R. Alexander Acosta, United States Attorney for the Southern District of Florida, and Anthony V. Mangione, Special Agent in Charge, U.S. Immigration and Customs Enforcement (ICE), Office of Investigations, announced that [X]. was arraigned on an Indictment returned by a federal grand jury in Miami yesterday, on charges of conspiracy to commit mail fraud and wire fraud in violation of 18 U.S.C. § 1349, mail fraud in violation of 18 U.S.C. § 1341, and smuggling goods out of the United States in violation of 18 U.S.C. § 554.  [X], who had been arrested pursuant to a complaint on February 19, 2009, was released pending trial on bond on February 20, 2009.

According to the Indictment and an affidavit filed with the complaint, the investigation revealed that an organization smuggling cigarettes out of the Port of Miami operated out of Spain, Great Britain, Ireland and Miami, Florida.  [X] ran the Miami portion of the operation.  [X] arranged for the purchase of hundreds of cases of cigarettes from Panama and the transportation of those cigarettes into the Port of Miami.  [X] then arranged for the purchase of other cargo, such as wood flooring and building insulation material, to be used as cover loads to conceal the cigarettes which were re-packed with the cover load material.  Under the direction of [X], false bills of lading were prepared that only declared the cover load material.  These bills of lading were presented to the shipping companies and overseas customs services.  Customs duties and taxes were based on the falsely declared cargo, thus no duties or taxes were paid on the cigarettes. Information contained in the affidavit includes that on two separate occasions, [X] transported approximately 13.3 million cigarettes in shipments, one to Dublin, Ireland and one to Felixstowe, Great Britain.  Based upon the false bills of lading, custom duties and taxes paid on these shipments were approximately, $2,900 and $2,500, respectively.  The true customs duties and taxes that should have been paid on these shipments were $2.1 million each.
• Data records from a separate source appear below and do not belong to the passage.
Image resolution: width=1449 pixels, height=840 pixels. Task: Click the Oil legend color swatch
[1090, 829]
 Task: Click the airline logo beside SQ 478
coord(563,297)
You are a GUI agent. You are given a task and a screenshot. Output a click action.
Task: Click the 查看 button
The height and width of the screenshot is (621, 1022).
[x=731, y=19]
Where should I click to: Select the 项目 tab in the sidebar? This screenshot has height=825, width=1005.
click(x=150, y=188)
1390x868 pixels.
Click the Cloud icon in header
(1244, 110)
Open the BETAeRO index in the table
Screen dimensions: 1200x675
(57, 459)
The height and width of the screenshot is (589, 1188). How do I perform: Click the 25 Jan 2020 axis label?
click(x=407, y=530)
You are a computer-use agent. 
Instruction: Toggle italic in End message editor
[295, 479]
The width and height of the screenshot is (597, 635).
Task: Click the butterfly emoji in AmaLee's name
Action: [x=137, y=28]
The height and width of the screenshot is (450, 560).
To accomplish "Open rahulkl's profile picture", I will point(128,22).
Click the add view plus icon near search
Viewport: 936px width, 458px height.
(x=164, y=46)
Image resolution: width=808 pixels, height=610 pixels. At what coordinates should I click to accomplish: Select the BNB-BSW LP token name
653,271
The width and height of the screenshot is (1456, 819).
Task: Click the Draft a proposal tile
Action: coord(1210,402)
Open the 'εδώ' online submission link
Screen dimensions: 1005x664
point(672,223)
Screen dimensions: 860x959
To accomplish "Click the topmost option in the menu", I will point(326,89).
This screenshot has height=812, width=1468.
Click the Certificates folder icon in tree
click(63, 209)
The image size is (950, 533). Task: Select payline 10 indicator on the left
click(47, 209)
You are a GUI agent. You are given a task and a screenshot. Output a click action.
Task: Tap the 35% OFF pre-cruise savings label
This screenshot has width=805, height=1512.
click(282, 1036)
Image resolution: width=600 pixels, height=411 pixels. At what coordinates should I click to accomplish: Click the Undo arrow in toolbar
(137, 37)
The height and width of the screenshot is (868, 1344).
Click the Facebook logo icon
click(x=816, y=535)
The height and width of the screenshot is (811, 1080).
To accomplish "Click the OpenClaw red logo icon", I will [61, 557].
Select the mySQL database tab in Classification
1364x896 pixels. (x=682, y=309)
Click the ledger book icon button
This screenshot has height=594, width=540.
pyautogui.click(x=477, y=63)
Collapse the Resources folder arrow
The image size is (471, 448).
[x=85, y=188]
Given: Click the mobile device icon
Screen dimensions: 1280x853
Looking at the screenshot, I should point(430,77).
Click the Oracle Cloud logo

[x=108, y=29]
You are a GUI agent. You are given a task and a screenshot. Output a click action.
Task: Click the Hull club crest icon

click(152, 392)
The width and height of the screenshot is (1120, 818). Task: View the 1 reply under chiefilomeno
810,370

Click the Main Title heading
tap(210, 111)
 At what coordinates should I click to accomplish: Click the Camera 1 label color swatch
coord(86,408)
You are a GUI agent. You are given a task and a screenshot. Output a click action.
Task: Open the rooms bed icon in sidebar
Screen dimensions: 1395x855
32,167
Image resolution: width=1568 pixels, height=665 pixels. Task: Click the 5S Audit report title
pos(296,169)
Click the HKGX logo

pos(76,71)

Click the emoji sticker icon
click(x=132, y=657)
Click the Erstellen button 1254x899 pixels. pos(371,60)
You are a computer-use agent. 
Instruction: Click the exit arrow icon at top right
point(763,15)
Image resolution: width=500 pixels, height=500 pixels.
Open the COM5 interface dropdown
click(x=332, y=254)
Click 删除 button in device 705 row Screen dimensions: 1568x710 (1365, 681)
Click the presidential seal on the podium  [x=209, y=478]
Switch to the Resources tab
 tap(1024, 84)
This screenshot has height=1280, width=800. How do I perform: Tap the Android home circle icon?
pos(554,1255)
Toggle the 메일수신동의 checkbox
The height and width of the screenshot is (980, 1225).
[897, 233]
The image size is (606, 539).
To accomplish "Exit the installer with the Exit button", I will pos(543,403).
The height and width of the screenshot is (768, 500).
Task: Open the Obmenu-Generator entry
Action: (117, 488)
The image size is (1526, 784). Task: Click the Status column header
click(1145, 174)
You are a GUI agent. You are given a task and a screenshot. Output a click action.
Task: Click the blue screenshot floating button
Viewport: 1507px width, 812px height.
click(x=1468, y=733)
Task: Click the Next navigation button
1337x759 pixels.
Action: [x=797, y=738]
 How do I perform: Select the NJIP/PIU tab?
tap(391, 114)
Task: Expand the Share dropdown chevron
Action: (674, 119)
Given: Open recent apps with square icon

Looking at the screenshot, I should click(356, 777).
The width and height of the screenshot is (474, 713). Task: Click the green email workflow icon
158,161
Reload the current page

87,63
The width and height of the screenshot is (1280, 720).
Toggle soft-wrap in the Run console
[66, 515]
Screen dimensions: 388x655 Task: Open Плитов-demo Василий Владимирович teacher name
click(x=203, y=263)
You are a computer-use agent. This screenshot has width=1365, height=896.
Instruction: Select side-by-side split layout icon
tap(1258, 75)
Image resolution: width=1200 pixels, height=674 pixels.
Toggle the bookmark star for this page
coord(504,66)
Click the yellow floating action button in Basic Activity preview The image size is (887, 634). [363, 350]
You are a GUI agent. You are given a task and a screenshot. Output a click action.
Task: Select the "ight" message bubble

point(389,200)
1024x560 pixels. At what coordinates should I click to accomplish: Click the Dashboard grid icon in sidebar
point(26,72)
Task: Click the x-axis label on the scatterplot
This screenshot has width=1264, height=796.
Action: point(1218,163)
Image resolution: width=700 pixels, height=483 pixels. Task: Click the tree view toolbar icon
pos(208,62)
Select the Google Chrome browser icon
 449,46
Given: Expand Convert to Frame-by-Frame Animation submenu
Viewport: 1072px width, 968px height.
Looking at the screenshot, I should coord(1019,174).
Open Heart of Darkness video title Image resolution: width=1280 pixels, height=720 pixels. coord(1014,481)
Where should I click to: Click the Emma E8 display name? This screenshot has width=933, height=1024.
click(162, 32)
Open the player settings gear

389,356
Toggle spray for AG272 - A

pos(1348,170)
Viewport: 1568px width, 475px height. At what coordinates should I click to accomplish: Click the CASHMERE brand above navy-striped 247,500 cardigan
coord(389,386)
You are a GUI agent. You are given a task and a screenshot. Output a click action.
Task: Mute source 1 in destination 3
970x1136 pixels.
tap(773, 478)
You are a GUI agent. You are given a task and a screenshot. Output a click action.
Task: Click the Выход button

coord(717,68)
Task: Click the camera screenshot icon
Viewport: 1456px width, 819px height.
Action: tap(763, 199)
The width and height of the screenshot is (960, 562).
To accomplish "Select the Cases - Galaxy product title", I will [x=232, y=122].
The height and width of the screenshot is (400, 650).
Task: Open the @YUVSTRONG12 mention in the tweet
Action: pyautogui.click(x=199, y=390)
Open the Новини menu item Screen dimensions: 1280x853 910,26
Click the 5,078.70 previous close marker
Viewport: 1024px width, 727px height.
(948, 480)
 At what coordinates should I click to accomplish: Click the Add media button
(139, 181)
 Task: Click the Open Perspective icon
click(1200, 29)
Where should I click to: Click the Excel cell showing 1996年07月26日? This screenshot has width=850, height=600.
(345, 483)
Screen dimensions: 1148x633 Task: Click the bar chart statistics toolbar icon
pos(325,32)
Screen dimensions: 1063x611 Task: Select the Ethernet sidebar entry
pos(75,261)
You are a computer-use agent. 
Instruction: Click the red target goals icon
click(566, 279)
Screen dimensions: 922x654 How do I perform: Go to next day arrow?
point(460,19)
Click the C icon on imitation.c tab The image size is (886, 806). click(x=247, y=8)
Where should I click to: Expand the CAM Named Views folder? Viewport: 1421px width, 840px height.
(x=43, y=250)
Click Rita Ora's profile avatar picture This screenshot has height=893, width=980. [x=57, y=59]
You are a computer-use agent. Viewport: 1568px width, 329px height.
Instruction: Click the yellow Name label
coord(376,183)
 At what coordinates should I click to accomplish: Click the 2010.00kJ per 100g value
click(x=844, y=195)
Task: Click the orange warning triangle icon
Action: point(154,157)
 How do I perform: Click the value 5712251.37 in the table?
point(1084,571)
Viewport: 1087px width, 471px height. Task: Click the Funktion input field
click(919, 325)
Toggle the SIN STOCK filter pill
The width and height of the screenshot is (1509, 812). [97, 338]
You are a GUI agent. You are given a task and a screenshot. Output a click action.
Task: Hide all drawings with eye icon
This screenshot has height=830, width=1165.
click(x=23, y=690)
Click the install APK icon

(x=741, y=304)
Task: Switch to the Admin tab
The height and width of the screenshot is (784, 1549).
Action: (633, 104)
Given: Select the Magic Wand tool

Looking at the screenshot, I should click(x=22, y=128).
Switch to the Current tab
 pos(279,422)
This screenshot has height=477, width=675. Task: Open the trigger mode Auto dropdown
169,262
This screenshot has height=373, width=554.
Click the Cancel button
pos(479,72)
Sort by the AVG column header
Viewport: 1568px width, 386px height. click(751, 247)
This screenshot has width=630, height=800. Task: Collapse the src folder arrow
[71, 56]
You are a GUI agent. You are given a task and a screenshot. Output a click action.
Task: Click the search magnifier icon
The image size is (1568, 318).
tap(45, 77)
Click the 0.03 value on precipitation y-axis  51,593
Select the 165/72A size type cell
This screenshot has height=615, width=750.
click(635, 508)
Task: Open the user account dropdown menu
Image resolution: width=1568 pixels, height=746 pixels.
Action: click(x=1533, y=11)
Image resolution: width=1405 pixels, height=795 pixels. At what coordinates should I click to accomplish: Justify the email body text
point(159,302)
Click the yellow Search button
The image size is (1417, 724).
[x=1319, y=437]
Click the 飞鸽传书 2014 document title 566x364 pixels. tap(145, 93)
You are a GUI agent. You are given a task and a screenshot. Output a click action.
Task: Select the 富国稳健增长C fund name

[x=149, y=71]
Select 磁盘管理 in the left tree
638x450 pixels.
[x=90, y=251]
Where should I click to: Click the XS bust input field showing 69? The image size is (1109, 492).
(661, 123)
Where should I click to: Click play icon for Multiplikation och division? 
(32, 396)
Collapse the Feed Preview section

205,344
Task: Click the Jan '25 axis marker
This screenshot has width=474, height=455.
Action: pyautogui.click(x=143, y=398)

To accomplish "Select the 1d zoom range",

Mr. Acosta thanked Immigration and Customs Enforcement, Office of Investigations, and the European Anti-Fraud Office based in Brussels, Belgium for their joint outstanding work on this case.  Extensive assistance was provided by law enforcement agencies from Ireland, Great Britain, Germany and Spain as well as the U.S. Department of Justice, Organized Crime and Racketeering Section, Criminal Division.  The case is being prosecuted by Assistant U.S. Attorney Cynthia Stone.